Skip to content
New issue

Have a question about this project? Sign up for a free GitHub account to open an issue and contact its maintainers and the community.

By clicking “Sign up for GitHub”, you agree to our terms of service and privacy statement. We’ll occasionally send you account related emails.

Already on GitHub? Sign in to your account

JavaScript: Ignoring certain tag patterns for JS #1680

Open
kristijanhusak opened this issue Feb 6, 2018 · 20 comments
Open

JavaScript: Ignoring certain tag patterns for JS #1680

kristijanhusak opened this issue Feb 6, 2018 · 20 comments
Assignees
Milestone

Comments

@kristijanhusak
Copy link

I assume there is already a way to do this, i just wasn't able to figure it out.
I'm using ctags on a node js project, which uses node module structure with require()/module.exports.

I would like to skip generating tags for constants that contain the require() in them.
For example, this is line in ctags that i would like to skip generating:

CustomerValidator	lib/domain/user/signup_validator.js	/^const CustomerValidator = require('..\/customer\/customer_validator');$/;"	C

I know i could skip generating C kind, but i would still love to leave that for other things.

REQUEST 1: Copy out the GitHub issue about ignoring tag patterns for JavaScript in full, word for word.

EXERCISE MATERIAL:
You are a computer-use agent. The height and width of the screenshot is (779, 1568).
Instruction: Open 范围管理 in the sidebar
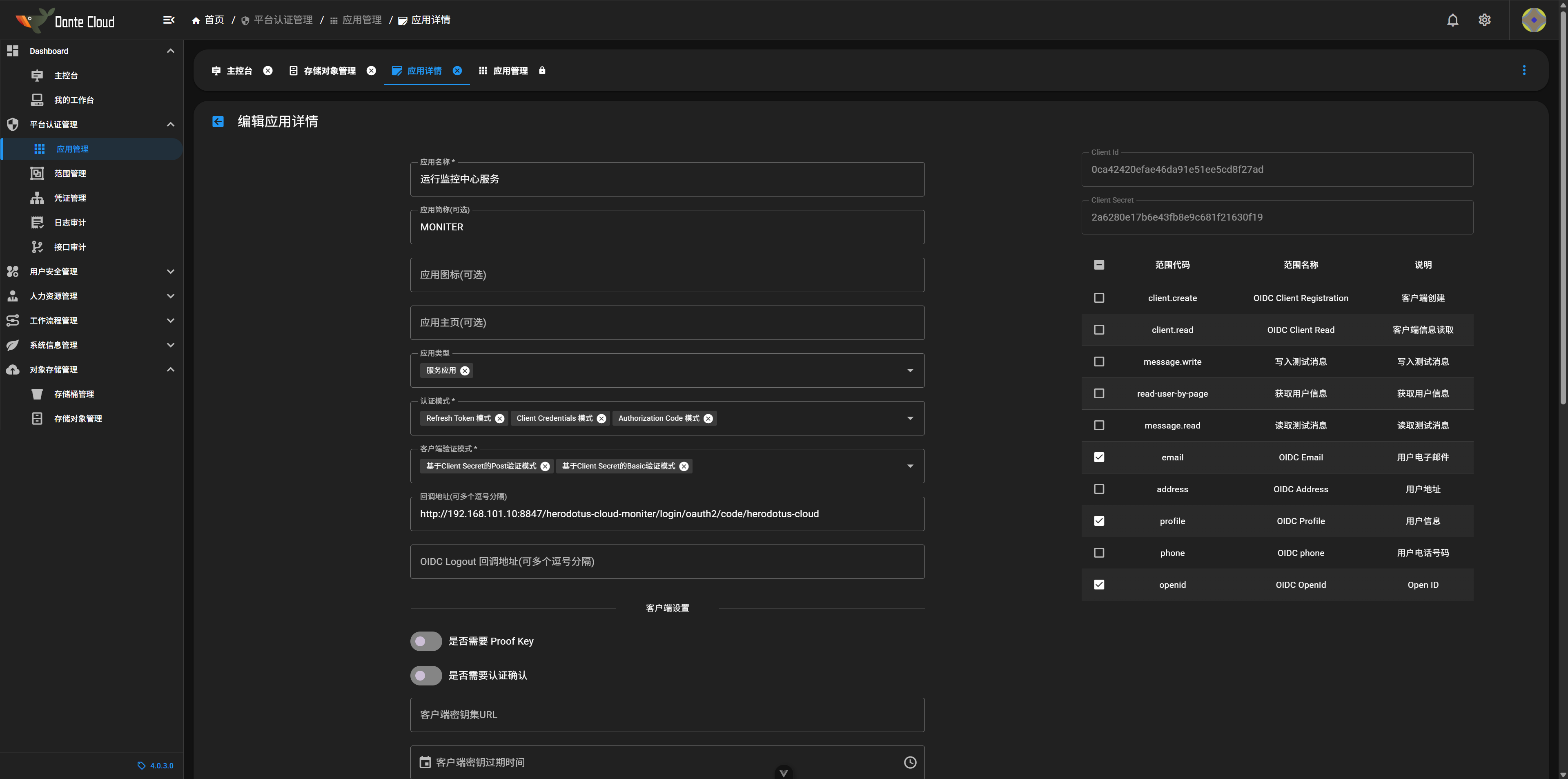tap(70, 174)
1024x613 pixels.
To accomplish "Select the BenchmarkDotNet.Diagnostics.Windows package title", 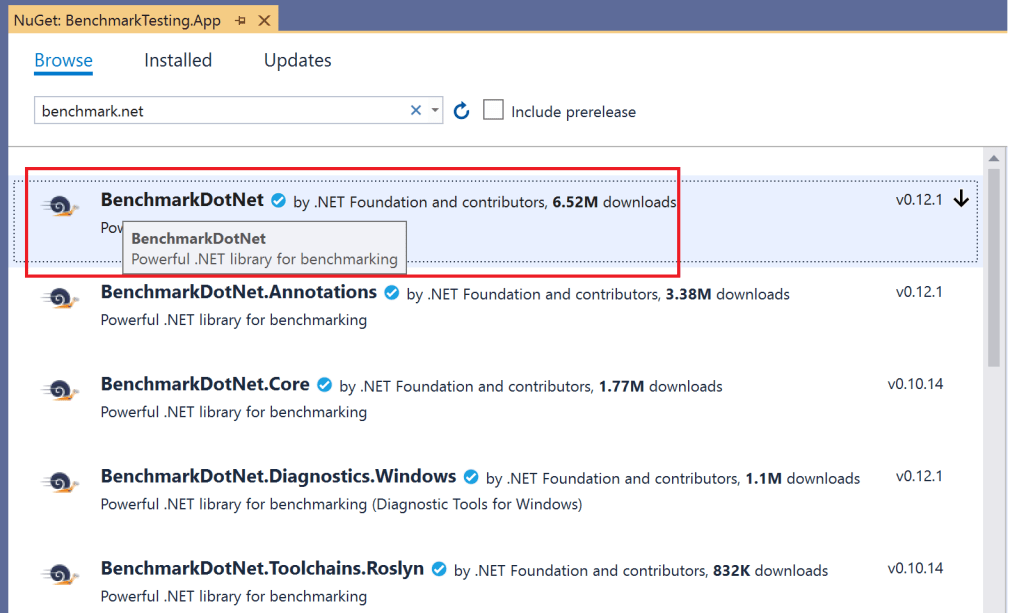I will pos(278,476).
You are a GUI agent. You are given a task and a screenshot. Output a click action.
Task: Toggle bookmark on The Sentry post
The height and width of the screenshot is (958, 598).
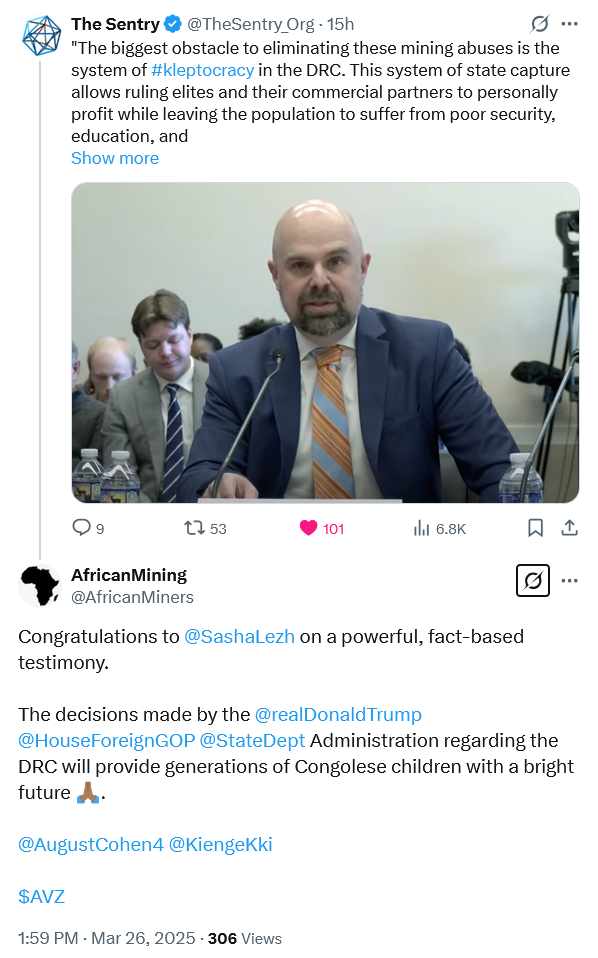coord(535,528)
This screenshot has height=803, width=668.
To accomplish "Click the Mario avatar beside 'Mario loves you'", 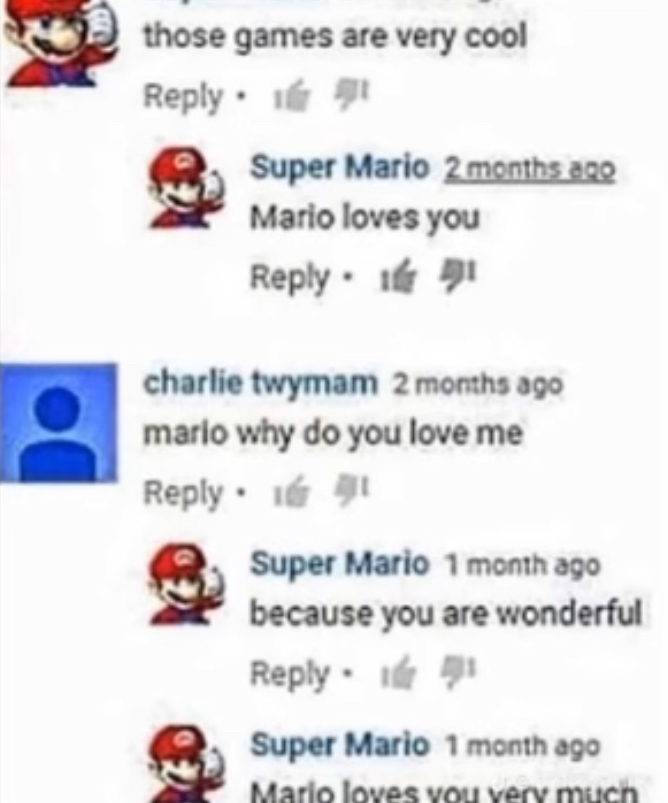I will click(186, 188).
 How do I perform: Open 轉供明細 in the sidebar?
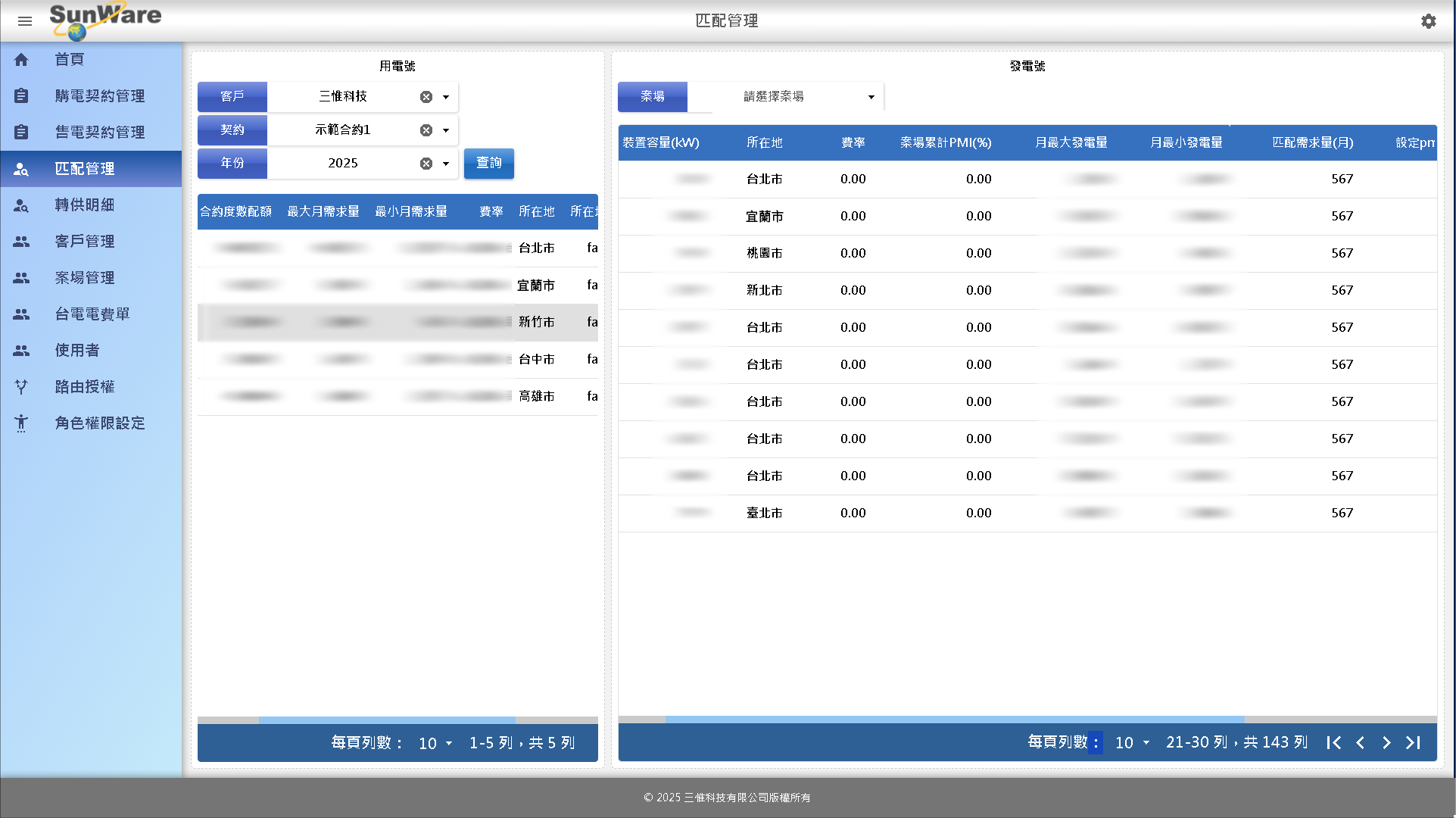click(x=84, y=205)
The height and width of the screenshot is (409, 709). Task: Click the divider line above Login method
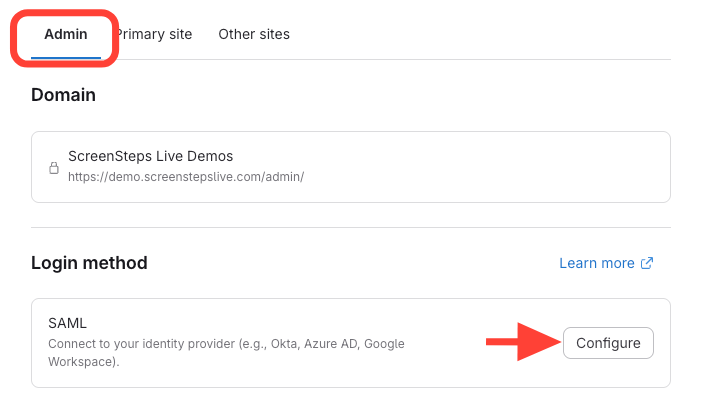(350, 227)
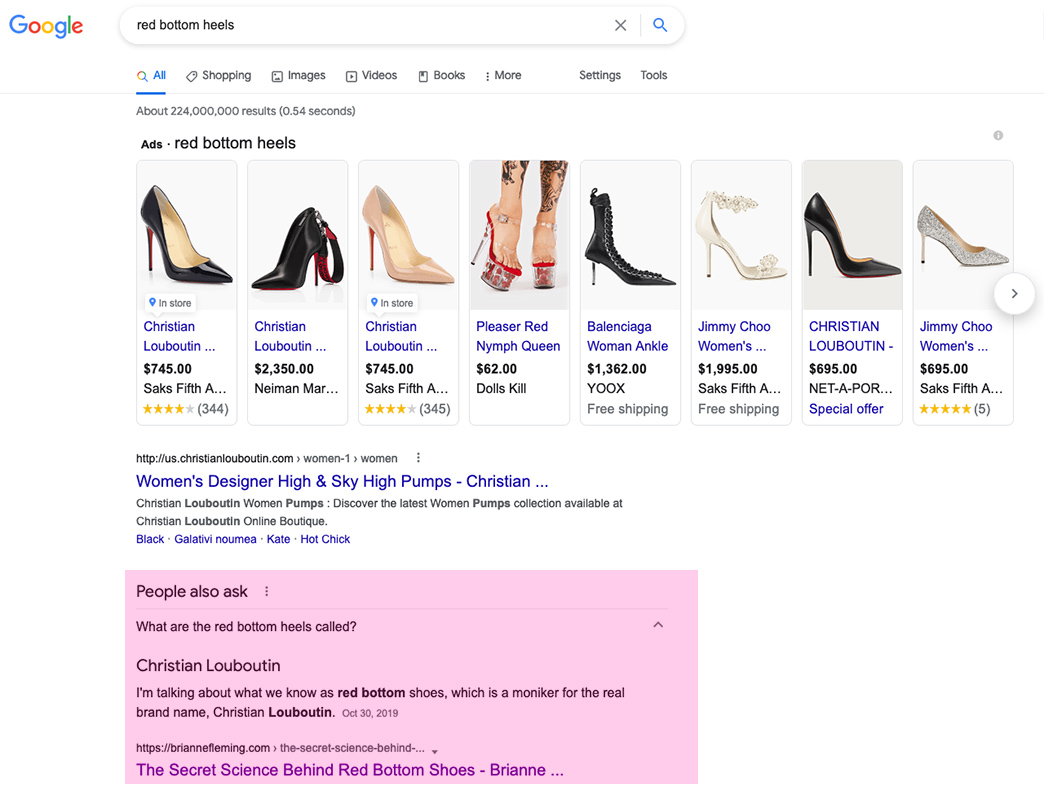Open Women's Designer High & Sky High Pumps result

tap(342, 482)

REQUEST 2: Reproduce the entries verbatim, from the line containing "How do I perform: Open 轉供明細 in the sidebar?" through the end of the entries, with both ends included. Leave the pictures out of your answer.

RESPONSE 1:
Skip to content
New issue

Have a question about this project? Sign up for a free GitHub account to open an issue and contact its maintainers and the community.

By clicking “Sign up for GitHub”, you agree to our terms of service and privacy statement. We’ll occasionally send you account related emails.

Already on GitHub? Sign in to your account

JavaScript: Ignoring certain tag patterns for JS #1680

Open
kristijanhusak opened this issue Feb 6, 2018 · 20 comments
Open

JavaScript: Ignoring certain tag patterns for JS #1680

kristijanhusak opened this issue Feb 6, 2018 · 20 comments
Assignees
Milestone

Comments

@kristijanhusak
Copy link

I assume there is already a way to do this, i just wasn't able to figure it out.
I'm using ctags on a node js project, which uses node module structure with require()/module.exports.

I would like to skip generating tags for constants that contain the require() in them.
For example, this is line in ctags that i would like to skip generating:

CustomerValidator	lib/domain/user/signup_validator.js	/^const CustomerValidator = require('..\/customer\/customer_validator');$/;"	C

I know i could skip generating C kind, but i would still love to leave that for other things.

RESPONSE 2:
 How do I perform: Open 轉供明細 in the sidebar?
click(x=84, y=205)
The height and width of the screenshot is (409, 709). Task: Click the divider line above Login method
(350, 227)
Open Women's Designer High & Sky High Pumps result

tap(342, 482)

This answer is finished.